Input: [0 0], Predicted Output: 0, Expected Output: 0
Input: [0 1], Predicted Output: 1, Expected Output: 1
Input: [1 0], Predicted Output: 1, Expected Output: 1
Input: [1 1], Predicted Output: 0, Expected Output: 0


### Efficient method with numpy vectors

In [2]:
import numpy as np

# Define activation function (step function)
def step_function(x):
    return np.where(x >= 0, 1, 0)

# Define the XOR neural network class
class XORNetwork:
    def __init__(self):
        # Weights and biases for hidden layer (2 neurons Z1 and Z2)
        self.hidden_weights = np.array([[1, 1],    # Weights for Z1
                                        [1, 1]])   # Weights for Z2
        self.hidden_bias = np.array([-0.5, -1.5])  # Biases for Z1 and Z2

        # Weights and bias for output layer neuron Y
        self.output_weights = np.array([1, -1])    # Weights from Z1 and Z2 to Y
        self.output_bias = -0.5                    # Bias for Y

    def forward(self, x):
        # Compute hidden layer output
        z = step_function(np.dot(x, self.hidden_weights.T) + self.hidden_bias)

        # Compute output layer
        y = step_function(np.dot(z, self.output_weights) + self.output_bias)
        return y

# Instantiate the network
xor_network = XORNetwork()

# XOR inputs and expected outputs
X = np.array([[0, 0], [0, 1], [1, 0], [1, 1]])
y_expected = np.array([0, 1, 1, 0])

# Test the network
for inputs, expected in zip(X, y_expected):
    output = xor_network.forward(inputs)
    print(f"Input: {inputs}, Predicted Output: {output}, Expected Output: {expected}")

Input: [0 0], Predicted Output: 0, Expected Output: 0
Input: [0 1], Predicted Output: 1, Expected Output: 1
Input: [1 0], Predicted Output: 1, Expected Output: 1
Input: [1 1], Predicted Output: 0, Expected Output: 0


### Sklearn

In [11]:
from sklearn.neural_network import MLPClassifier
import numpy as np

# XOR input and expected output
X = np.array([[0, 0], [0, 1], [1, 0], [1, 1]])
y = np.array([0, 1, 1, 0])  # XOR output

# Define the MLPClassifier with one hidden layer of 2 neurons
mlp = MLPClassifier(hidden_layer_sizes=(2,), activation='relu', max_iter=100, solver='lbfgs', random_state=0)

# Train the model
mlp.fit(X, y)

# Test the model
y_pred = mlp.predict(X)

# Print predictions
for inputs, predicted, expected in zip(X, y_pred, y):
    print(f"Input: {inputs}, Predicted Output: {predicted}, Expected Output: {expected}")

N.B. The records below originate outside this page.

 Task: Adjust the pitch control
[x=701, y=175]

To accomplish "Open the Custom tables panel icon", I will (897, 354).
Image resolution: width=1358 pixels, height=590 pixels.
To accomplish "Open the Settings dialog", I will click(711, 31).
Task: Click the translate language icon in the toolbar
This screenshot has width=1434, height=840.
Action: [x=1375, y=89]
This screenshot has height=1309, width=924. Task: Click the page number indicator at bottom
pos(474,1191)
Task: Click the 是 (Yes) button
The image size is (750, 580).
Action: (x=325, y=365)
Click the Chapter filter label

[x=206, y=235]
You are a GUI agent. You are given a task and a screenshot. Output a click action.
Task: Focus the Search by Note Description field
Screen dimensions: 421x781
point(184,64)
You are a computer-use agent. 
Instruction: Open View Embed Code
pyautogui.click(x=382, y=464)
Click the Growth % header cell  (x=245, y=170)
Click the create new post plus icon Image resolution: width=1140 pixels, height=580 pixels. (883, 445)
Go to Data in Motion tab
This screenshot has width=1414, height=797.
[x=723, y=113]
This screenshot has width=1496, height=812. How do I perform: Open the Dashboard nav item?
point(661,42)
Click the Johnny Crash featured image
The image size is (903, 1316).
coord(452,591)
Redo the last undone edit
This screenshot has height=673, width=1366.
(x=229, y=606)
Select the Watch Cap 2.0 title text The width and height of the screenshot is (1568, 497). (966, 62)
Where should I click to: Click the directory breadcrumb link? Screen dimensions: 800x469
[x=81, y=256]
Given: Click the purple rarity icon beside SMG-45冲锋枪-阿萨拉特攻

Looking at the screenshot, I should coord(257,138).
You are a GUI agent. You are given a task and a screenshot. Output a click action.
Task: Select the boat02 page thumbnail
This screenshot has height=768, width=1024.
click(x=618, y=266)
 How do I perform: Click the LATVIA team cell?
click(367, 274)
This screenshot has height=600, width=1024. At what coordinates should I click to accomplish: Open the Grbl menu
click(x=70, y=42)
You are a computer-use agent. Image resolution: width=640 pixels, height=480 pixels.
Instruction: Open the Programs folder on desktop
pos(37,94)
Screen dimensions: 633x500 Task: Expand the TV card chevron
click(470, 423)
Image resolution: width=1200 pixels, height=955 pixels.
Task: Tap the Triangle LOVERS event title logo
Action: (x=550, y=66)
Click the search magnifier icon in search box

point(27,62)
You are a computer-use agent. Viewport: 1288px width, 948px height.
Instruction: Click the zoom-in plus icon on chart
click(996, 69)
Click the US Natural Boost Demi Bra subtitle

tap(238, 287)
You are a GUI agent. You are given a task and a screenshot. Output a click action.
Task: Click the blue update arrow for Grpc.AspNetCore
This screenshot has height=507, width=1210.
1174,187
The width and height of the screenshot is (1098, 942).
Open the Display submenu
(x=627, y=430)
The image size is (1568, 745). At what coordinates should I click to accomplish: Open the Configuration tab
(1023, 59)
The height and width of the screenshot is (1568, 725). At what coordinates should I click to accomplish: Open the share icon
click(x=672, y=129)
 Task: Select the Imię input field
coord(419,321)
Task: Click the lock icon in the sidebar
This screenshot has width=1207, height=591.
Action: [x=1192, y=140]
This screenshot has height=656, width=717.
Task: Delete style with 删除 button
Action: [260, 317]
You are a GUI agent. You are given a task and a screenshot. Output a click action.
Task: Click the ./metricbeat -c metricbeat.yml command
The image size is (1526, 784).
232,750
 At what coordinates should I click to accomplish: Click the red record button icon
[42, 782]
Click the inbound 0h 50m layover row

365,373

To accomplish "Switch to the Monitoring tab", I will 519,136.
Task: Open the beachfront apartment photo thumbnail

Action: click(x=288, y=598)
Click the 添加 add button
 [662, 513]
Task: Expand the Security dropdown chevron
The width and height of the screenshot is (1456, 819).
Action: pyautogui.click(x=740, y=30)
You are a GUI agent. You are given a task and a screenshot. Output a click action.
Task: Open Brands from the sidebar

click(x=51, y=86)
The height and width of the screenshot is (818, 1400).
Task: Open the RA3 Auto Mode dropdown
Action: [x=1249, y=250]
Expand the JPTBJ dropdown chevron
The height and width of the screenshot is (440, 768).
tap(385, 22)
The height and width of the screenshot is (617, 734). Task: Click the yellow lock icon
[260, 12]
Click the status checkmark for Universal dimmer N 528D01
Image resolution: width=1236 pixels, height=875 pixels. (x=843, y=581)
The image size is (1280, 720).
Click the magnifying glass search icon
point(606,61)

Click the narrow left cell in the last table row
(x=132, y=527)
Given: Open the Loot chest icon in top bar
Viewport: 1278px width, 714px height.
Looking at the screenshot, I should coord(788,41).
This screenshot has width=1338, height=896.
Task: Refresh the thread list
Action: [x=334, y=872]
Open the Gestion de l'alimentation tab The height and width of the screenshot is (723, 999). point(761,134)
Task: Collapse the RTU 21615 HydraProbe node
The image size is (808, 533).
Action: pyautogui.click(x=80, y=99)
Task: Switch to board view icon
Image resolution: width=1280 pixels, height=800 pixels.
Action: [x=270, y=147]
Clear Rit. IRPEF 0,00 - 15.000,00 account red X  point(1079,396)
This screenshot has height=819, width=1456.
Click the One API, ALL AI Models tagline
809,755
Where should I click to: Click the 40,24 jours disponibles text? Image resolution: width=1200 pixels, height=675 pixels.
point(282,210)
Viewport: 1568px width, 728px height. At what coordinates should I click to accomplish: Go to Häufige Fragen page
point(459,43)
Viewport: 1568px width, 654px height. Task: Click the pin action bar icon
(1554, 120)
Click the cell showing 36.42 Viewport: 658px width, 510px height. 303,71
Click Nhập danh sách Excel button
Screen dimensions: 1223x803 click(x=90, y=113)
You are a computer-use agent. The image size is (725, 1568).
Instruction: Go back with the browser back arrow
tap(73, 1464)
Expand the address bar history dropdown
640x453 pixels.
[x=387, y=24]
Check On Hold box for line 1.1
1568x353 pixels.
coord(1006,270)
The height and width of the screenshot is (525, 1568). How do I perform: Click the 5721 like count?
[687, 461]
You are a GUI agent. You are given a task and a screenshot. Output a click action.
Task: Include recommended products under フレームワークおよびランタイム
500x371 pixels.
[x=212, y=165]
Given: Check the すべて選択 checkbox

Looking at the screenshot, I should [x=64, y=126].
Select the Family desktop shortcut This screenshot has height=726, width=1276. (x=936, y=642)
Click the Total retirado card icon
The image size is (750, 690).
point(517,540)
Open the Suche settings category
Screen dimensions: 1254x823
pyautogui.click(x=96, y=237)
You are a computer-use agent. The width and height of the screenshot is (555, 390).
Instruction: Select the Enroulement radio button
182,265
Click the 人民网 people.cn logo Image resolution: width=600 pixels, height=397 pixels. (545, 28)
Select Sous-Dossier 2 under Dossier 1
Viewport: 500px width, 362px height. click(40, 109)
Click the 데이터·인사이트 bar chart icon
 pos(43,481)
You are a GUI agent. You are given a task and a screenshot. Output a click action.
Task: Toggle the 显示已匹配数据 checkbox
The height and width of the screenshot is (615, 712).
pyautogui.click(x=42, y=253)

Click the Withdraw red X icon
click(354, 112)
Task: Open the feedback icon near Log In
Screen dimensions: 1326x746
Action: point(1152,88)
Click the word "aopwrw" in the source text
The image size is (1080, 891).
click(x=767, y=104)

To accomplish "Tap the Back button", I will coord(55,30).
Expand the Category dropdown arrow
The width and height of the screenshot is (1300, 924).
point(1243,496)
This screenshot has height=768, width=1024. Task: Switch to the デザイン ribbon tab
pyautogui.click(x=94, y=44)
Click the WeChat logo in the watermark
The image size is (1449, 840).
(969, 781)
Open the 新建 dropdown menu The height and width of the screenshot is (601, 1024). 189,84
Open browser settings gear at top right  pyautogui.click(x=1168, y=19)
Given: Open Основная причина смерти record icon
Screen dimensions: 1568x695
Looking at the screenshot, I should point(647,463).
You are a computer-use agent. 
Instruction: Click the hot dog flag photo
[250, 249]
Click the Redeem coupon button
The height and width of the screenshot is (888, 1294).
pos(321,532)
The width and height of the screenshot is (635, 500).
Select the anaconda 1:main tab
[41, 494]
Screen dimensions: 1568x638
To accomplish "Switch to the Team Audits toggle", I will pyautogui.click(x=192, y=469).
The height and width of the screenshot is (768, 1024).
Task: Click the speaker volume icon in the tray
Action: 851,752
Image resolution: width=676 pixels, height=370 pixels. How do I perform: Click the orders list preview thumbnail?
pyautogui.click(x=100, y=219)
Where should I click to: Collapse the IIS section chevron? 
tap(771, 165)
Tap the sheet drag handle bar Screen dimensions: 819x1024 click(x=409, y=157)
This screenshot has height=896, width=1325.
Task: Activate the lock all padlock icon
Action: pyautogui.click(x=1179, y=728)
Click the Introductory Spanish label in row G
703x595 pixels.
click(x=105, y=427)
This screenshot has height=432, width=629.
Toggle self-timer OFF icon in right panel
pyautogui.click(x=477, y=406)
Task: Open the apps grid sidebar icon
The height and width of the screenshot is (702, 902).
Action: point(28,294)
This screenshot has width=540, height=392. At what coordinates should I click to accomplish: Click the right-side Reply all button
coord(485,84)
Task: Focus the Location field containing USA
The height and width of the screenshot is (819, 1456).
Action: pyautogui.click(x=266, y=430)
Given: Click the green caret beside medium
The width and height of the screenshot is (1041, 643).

Input: [0 0], Predicted Output: 1, Expected Output: 0
Input: [0 1], Predicted Output: 1, Expected Output: 1
Input: [1 0], Predicted Output: 1, Expected Output: 1
Input: [1 1], Predicted Output: 0, Expected Output: 0


- activation='relu':
	-	relu (Rectified Linear Unit) is the activation function applied to each hidden layer neuron.
	-	It outputs the input directly if it is positive, or zero otherwise. This function introduces non-linearity, which is crucial for the network to learn complex patterns like XOR.
	-	The XOR problem cannot be solved by a purely linear model because its decision boundary isn’t linear. By introducing non-linearity through relu, the network can learn the distinct regions required to classify XOR outputs correctly.
- solver='lbfgs':
	-	This specifies the optimization algorithm used to adjust weights during training.
	-	lbfgs is a variant of quasi-Newton optimization, which is well-suited for smaller datasets and provides faster convergence for such cases.
	-	It’s generally more efficient for small datasets like XOR (only 4 examples), but for larger datasets, adam or sgd (stochastic gradient descent) would be preferred.